* **GOAL**: Write out the passage of the JCCD tutorial between "Getting started" and "chapters (coming soon).", inclusive, keeping every character as it appears.
------ PASSAGE GIVEN ------
JCCD – A Flexible Java Code Clone Detector API

Getting started

Introduction

JCCD is an API which enables you to build your own code clone detector. It has a pipeline architecture consisting of five phases - parsing, preprocessing, pooling, comparing and filtering. For further information on the architecture and the implementation of custom detectors see the corresponding chapters (coming soon).

In this tutorial we will use a specific implementation of the pipeline with a basic configuration to show you a possible usage of a completed detector - the ASTDetector. During this tutorial we will extend its configuration step by step to find more matches between the two files "TestFileOne" and "TestFileTwo".


01 package test;
02 
03 public class TestFileOne {
04 
05   public int factorial(int n){
06     if(n == 0){
07       return 1;
08     }else{
09       return n * factorial(n-1);
10     }
11   }
12   
13   public int gcdOne(int a, int b) {
14     while (b != 0) {
15       if (a > b) {
16         a = a - b;
17       else {
18         b = b - a;
19       }
20     }
21     return a;
22   }
23   
24   public int mul(int a, int b){
25     int n = 0;
26     for(int i = 0; i < b; i++){
27       n += a;
28     }
29     return n;
30   }
31 }
01 package test;
02 
03 public class TestFileTwo {
04 
05   public int factorial(int n){
06     if(n == 0){
07       return 1;
08     }else{
09       return n * factorial(n-1);
10     }
11   }
12   
13   public int gcdTwo(int c, int d) {
14     while (d != 0) {
15       if (c > d) {
16         c = c - d;
17       else {
18         d = d - c;
19       }
20     }
21     return c;
22   }  
23 
24   public double mul(double a, long b){
25     double n = 0.0;
26     for(long i = 0l; i < b; i++)
------ DATA LINES ------
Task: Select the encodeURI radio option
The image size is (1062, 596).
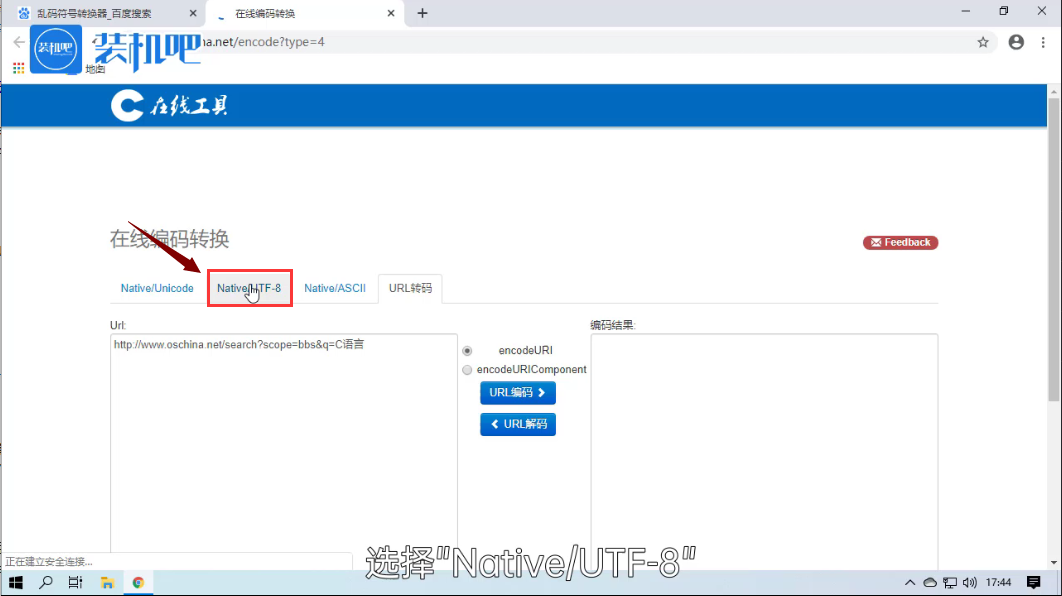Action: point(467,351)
------
------ DATA LINES ------
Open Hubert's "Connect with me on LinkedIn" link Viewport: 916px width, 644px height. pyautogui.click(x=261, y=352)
------
------ DATA LINES ------
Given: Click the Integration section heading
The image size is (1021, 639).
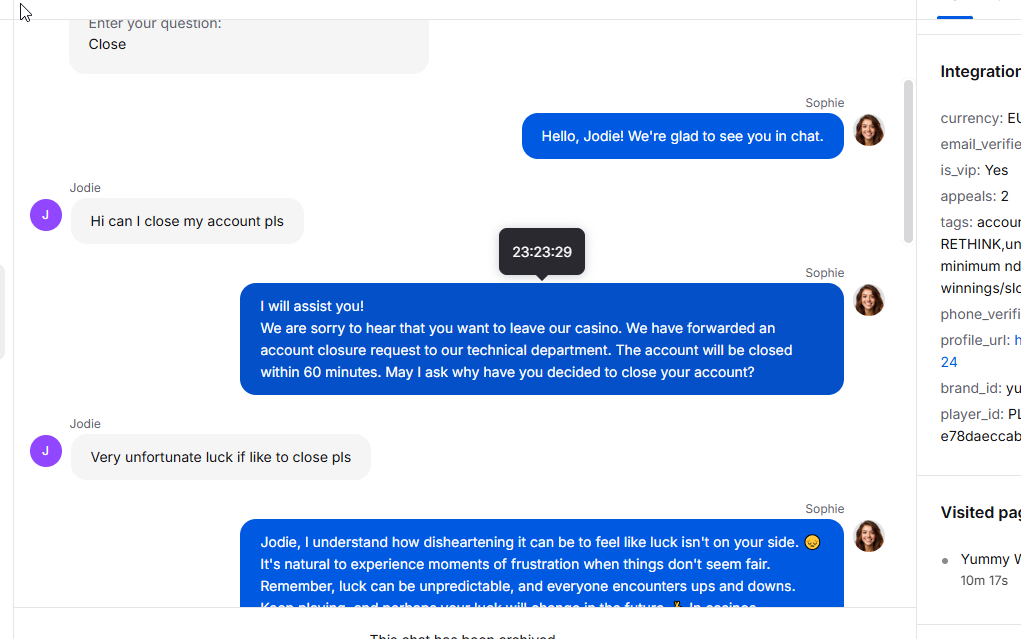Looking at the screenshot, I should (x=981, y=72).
------
* **REPLY**:
Getting started

Introduction

JCCD is an API which enables you to build your own code clone detector. It has a pipeline architecture consisting of five phases - parsing, preprocessing, pooling, comparing and filtering. For further information on the architecture and the implementation of custom detectors see the corresponding chapters (coming soon).